▸ **Exercise directions**
Pictures in the data should be dropped; transcribe exactly the lines from the one that has "This screenshot has height=760, width=1358." through the one that has "Given: Select the TSLA symbol cell".

▸ **Dataset records**
== == ==

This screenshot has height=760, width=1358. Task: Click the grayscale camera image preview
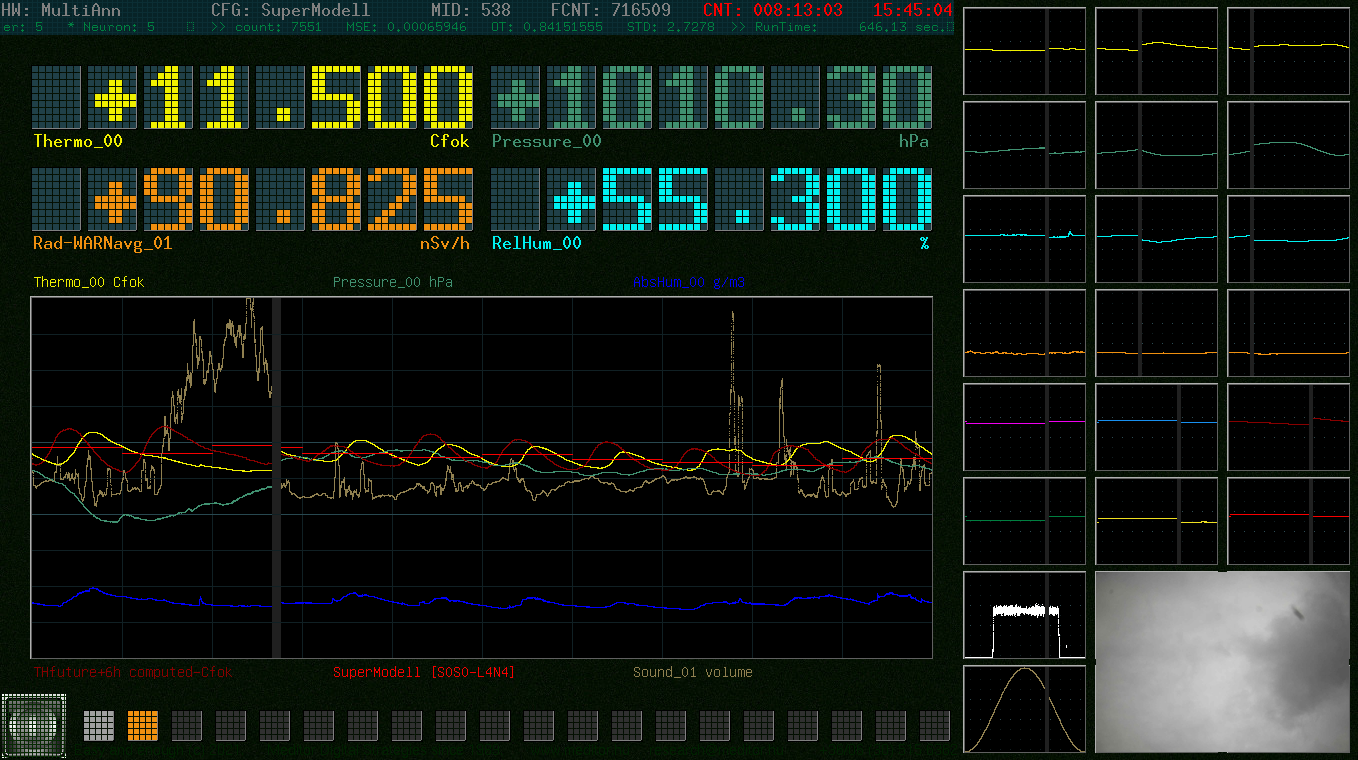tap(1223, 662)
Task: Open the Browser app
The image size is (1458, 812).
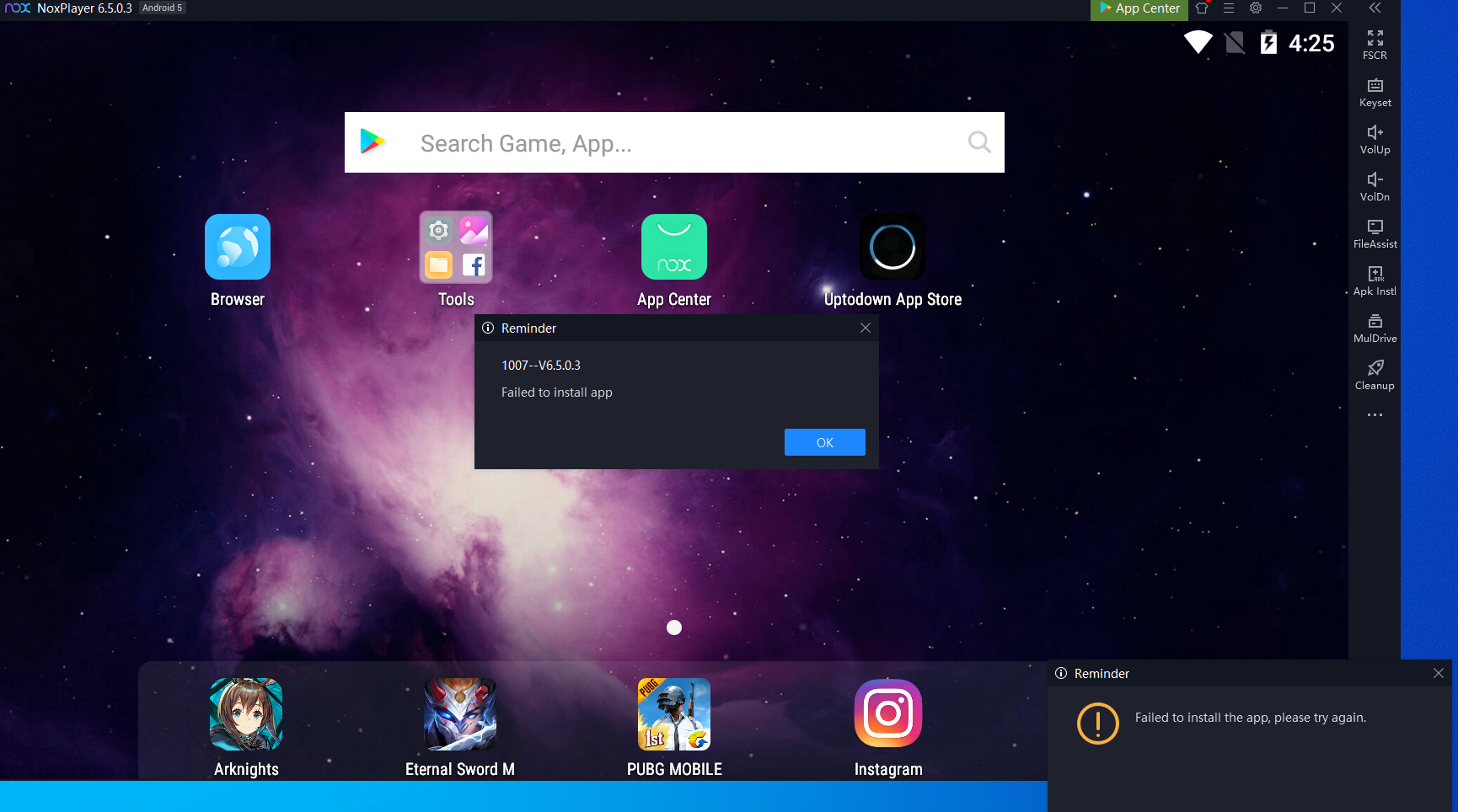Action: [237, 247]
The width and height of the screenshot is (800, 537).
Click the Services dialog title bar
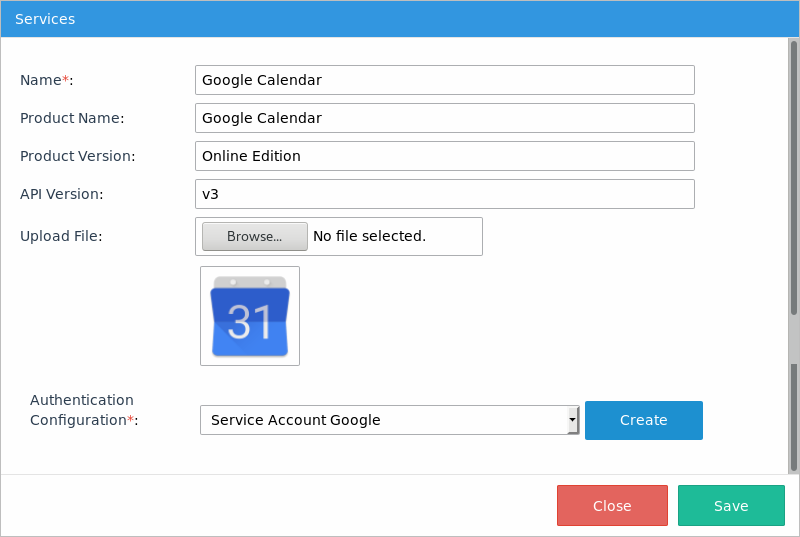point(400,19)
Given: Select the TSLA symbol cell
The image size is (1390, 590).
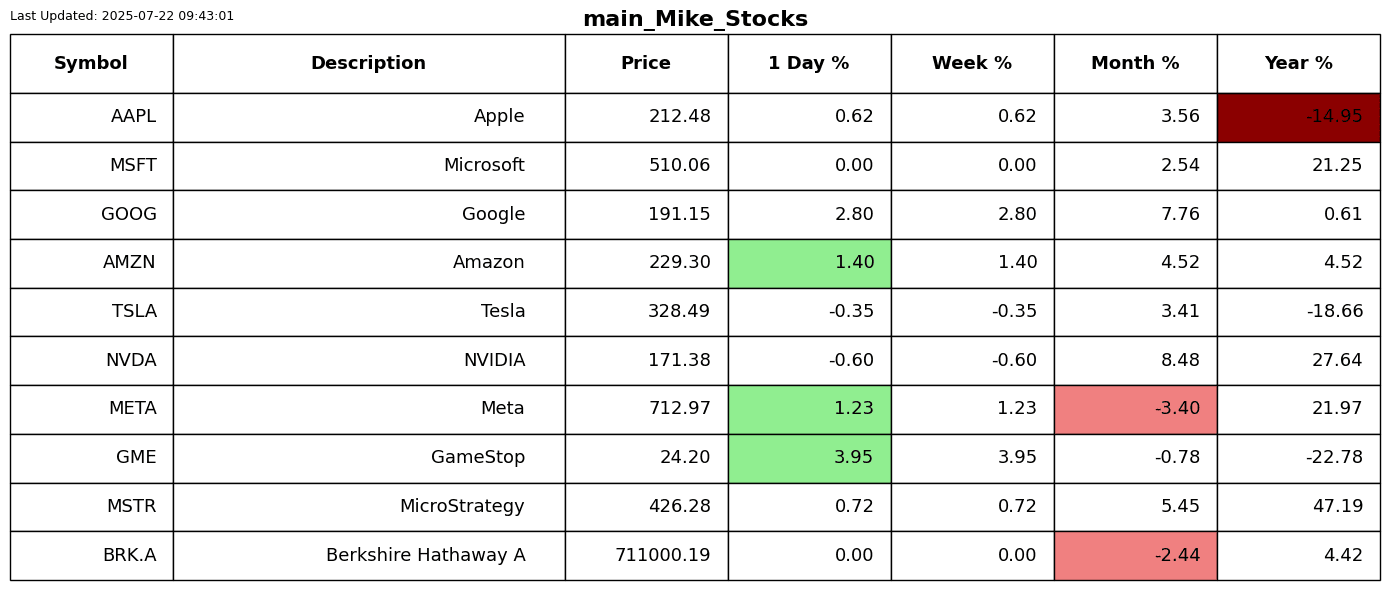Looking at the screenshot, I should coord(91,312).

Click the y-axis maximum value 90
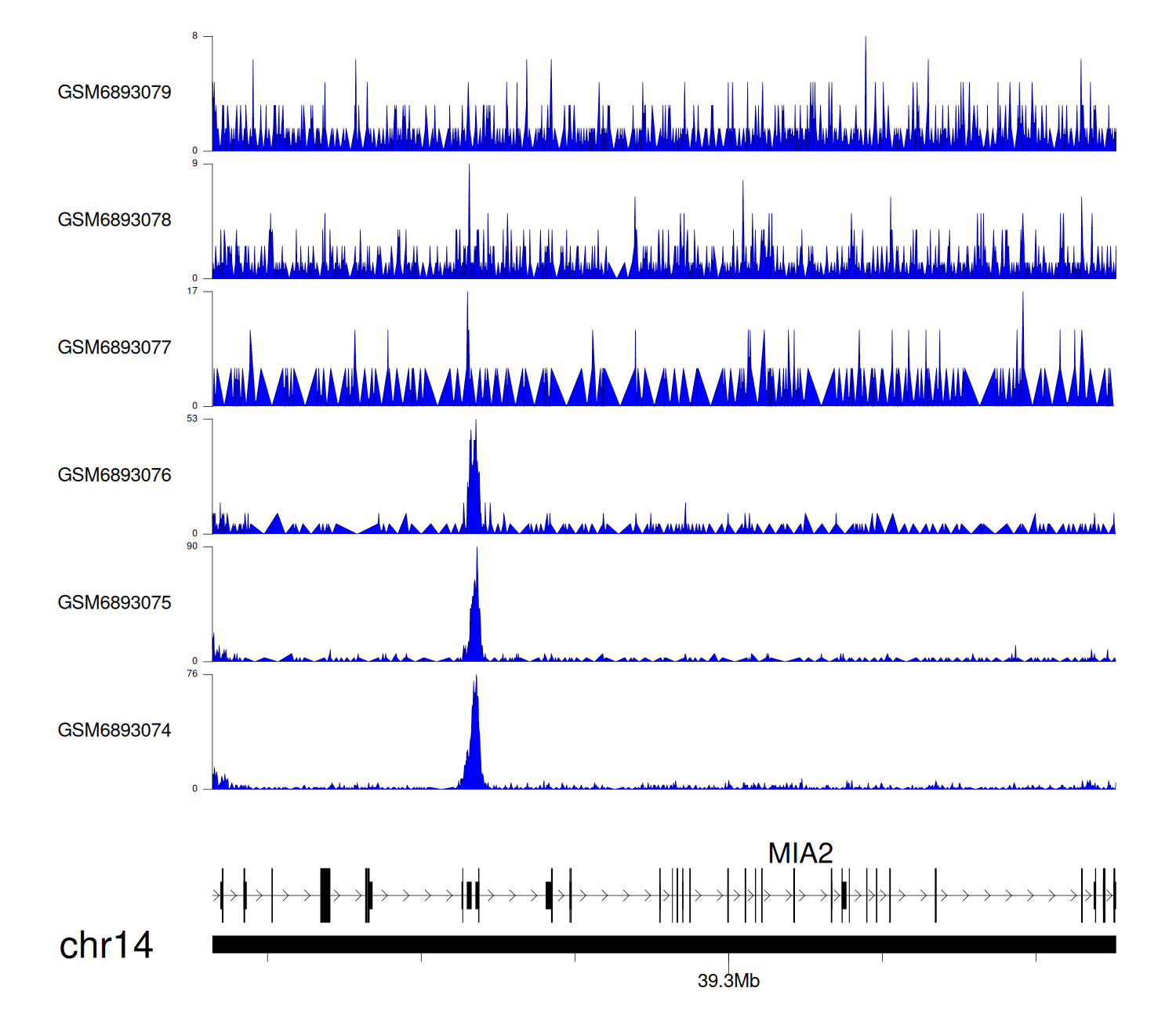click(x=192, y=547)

== == ==

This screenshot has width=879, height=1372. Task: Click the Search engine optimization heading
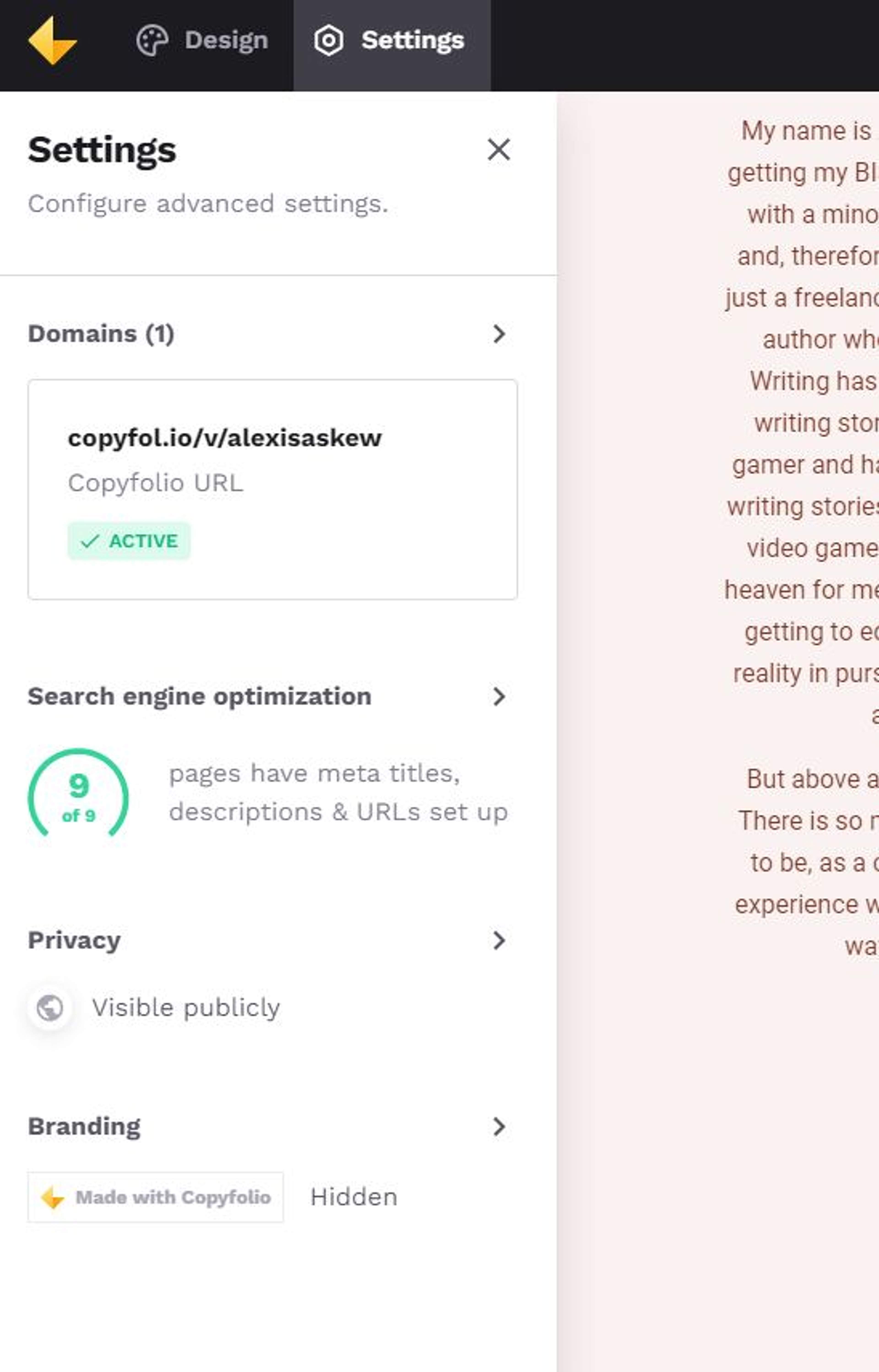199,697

== == ==

▸ **Result**
This screenshot has height=760, width=1358. Task: Click the grayscale camera image preview
tap(1223, 662)
Task: Open the Browser app
The image size is (1458, 812).
Action: [237, 247]
The width and height of the screenshot is (800, 537).
Click the Services dialog title bar
point(400,19)
Given: Select the TSLA symbol cell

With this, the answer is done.